The House of Commons Environmental Audit Committee has now published its report on Trade, Development and Environment: The Role of the FCO.

E3G Chief Executive Nick Mabey gave evidence to the committee, so it is interesting to see how their recommendations reflect his suggestions – particularly in the areas of security threats, environmental expertise, fragmented strategy and leadership by example.

Here’s some details from the EAC Press Notice:

The EAC acknowledges that the FCO is doing some good work on a number of international environmental issues, and commends the Rt. Hon Margaret Beckett MP, the Foreign Secretary, for making climate change a key international priority for the FCO. The recent appointment of a Special Representative on Climate Change and the Foreign Secretary’s robust argument for the consideration of climate change at the UN Security Council is evidence of the diplomatic effort that the FCO is putting behind this issue.

Nevertheless, the EAC has major concerns that the FCO is neglecting a number of key international challenges including biodiversity loss and environmental degradation. The EAC is concerned that the structure of the FCO is not up to the task of dealing with the challenges posed by international environmental degradation. In addition, the EAC found that the UK Government’s likely failure to meet its domestic target on reducing carbon emissions, as well as certain actions relating to biodiversity protection, might undermine our ability to address these issues on the international stage.

Some further conclusions of the EAC report are set out below:

FCO Policy

  • Although the FCO is doing some good work, evidence suggests that overall the FCO is placing less of an emphasis on non-climate related environmental challenges. This could have a damaging impact on our ability to tackle some international environmental issues such as biodiversity loss.
  • The FCO appears to be failing to explore the links between natural resource protection and conflict prevention and resolution.
  • As a result of restructuring the FCO has lost much of its environmental expertise. The training of FCO staff, and secondments from other departments, can only in part address this shortfall. Therefore the FCO should expand greatly the proportion of externally-appointed environmental specialists in its employ. In addition, career diplomats with a environmental focus must be developed.

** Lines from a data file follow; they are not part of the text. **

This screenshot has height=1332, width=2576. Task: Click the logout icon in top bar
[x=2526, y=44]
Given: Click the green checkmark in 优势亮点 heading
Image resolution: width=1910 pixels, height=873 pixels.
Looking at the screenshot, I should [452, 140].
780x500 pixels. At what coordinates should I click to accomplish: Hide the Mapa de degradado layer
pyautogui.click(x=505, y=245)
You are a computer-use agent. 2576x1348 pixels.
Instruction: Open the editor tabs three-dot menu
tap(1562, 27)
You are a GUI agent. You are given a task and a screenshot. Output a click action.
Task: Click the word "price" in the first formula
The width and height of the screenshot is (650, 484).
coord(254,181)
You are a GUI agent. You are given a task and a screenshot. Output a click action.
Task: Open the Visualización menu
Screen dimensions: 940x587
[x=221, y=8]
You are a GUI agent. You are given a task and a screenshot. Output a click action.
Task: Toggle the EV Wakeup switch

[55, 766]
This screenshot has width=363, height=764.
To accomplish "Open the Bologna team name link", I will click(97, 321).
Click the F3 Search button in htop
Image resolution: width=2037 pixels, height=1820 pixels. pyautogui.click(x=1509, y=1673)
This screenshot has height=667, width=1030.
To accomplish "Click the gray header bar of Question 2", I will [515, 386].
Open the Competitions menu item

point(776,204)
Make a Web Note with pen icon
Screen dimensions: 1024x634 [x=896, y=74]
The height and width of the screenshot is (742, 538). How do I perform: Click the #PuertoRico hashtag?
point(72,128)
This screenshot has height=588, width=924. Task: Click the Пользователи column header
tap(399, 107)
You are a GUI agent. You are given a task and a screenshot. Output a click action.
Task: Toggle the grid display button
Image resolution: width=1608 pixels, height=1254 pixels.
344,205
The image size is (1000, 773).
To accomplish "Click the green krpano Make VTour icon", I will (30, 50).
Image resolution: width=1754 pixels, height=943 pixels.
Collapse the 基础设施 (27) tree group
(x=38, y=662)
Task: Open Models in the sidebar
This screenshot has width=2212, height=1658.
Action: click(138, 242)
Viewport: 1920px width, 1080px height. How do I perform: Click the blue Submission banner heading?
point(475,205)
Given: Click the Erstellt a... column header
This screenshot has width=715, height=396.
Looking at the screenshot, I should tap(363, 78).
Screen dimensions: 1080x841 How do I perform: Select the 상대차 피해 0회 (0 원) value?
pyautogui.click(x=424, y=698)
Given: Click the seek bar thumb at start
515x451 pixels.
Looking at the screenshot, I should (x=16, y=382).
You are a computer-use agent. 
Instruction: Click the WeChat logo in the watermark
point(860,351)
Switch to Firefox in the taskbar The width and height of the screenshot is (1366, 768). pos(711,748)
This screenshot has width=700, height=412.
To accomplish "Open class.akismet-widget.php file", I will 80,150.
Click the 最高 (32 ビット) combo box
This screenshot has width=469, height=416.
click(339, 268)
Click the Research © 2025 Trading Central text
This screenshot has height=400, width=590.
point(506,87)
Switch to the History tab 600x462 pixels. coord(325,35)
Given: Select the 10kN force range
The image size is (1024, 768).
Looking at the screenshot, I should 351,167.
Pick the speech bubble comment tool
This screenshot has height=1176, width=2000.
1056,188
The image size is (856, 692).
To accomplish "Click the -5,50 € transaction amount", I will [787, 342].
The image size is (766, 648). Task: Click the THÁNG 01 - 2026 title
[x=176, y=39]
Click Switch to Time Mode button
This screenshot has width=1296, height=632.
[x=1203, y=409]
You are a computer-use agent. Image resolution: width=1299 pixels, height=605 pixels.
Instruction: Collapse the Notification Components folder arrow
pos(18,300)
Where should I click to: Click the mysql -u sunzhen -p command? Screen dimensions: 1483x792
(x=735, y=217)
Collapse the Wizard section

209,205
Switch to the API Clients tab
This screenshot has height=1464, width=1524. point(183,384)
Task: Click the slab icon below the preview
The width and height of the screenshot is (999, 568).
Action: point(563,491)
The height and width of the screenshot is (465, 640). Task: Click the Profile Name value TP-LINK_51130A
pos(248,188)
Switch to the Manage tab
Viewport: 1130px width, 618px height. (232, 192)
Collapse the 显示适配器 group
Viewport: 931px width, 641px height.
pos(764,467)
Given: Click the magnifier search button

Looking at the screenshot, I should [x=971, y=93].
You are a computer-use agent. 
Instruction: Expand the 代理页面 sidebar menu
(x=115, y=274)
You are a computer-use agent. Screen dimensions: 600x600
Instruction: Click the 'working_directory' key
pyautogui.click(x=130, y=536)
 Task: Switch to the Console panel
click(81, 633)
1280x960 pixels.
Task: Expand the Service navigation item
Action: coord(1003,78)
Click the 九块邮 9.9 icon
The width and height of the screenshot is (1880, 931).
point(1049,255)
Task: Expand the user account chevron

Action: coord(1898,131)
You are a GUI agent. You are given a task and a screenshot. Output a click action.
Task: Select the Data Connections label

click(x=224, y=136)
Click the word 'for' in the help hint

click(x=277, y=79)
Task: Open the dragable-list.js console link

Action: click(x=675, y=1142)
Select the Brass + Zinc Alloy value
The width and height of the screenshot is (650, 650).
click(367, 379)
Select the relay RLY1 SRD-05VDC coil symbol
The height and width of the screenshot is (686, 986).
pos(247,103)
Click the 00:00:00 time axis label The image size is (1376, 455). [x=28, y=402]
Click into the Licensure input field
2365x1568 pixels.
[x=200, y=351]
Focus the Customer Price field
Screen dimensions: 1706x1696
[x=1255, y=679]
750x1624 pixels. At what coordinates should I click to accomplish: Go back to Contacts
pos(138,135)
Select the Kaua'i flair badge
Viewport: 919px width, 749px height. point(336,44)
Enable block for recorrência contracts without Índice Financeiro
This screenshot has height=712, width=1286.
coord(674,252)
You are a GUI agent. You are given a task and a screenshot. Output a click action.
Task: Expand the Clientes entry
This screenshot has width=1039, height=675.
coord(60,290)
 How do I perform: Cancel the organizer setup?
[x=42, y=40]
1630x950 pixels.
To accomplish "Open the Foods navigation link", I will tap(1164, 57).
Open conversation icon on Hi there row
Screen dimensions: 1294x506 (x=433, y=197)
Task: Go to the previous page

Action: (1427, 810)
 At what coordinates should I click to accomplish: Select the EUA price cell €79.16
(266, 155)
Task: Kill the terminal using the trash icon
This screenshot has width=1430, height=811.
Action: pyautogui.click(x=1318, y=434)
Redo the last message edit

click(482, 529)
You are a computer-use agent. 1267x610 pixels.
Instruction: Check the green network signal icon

The Government must do more

  • The UK’s international environmental policy is fragmented, which has a negative impact on the Government’s ability to meet international environmental challenges. A new international environmental strategy must be developed, adopted and owned by a number of departments, incorporating issues including security, trade, foreign policy and development.
  • To enable the UK to be effective at international environmental diplomacy it is crucial that the Government demonstrates its commitment to sustainable development principles though all its actions, and in particular it must not renege on international and domestic environmental commitments. Therefore the EAC believes that, although the UK will meet its international targets under Kyoto, failure to reach its more demanding domestic target on carbon emission reduction, will result in the loss of the political leadership demonstrated by the UK through its adoption. The consequences of missing this target are all the more negative as current scientific information indicates that the Kyoto targets fall well short of the scale of effort required to meet the challenge of climate change.
  • The Government is also undermining its position on international biodiversity protection by its failure to tackle adequately the risk of continued environmental decline and species extinctions in the UK Overseas Territories.